モルトケは回避することなどできず直撃。しかもそれだけじゃない。
モルトケを襲った爆発に向かって次々とほかの砲弾が追撃として襲い掛かる。
何回もの大爆発のおかげで、俺からモルトケの姿を見ることができないほどだ。
普通なら、何十人もの魔法少女を集めて初めてできる力。
一人の魔法少女を倒すには過剰すぎる暴力だ。
それでも──。
「まったく、効いていないようだ」
カグヤの言葉通りだ。
ようやく攻撃が終わり、モルトケの姿を確認。
その体には傷一つついていない。
「なるほど、さすがは最強といったところか──」
そして一気にユピテルへと向かっていく。
魔力を強く身にまとい、自らも前へ踏み込む。
そして二人は自身の武器で大きく相手に切りかかる。両者の武器が衝突したその瞬間──。
「ぐぉっ、何だこの衝撃」
「今何か向かってきたぞ」
この競技場全体を何かが襲い始めた。
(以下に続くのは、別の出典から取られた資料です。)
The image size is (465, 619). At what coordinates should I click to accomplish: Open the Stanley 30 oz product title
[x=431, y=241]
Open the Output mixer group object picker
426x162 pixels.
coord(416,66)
それは、二人が武器を衝突した際に放たれる衝撃波だ。
それも最初だけではない。
二人の武器が衝突するたびに衝撃波が飛び会場のフェンスや椅子が大きく揺れる。
今までないくらいのエネルギーのぶつかり合い。
しかしそれだけのエネルギーが飛び交いながらも二人は互いに一歩も引かない。
全力で剣と槍がぶつかり合う。
それを十数回ほど繰り返した後──。
ドォォォォォォォォン!
今までより数倍大きい、もはや爆発音ともいえる轟音と衝撃波を響かせた後、両者は後方にある壁まで吹き飛ばされる。
今までの見たことがない、圧倒的なパワーの殴り合い。
観客たちのボルテージが大きく高まる。
「すっげぇぇ、さすがはユピテルだぜぁぁ」
「けどモルトケってやつもすごすぎだろ、あの攻撃をねじ伏せるなんてよ」
俺も、すごいと思う。さすがはユピテルだ。高いレベルのパワー勝負にまったくパワー負けしていない。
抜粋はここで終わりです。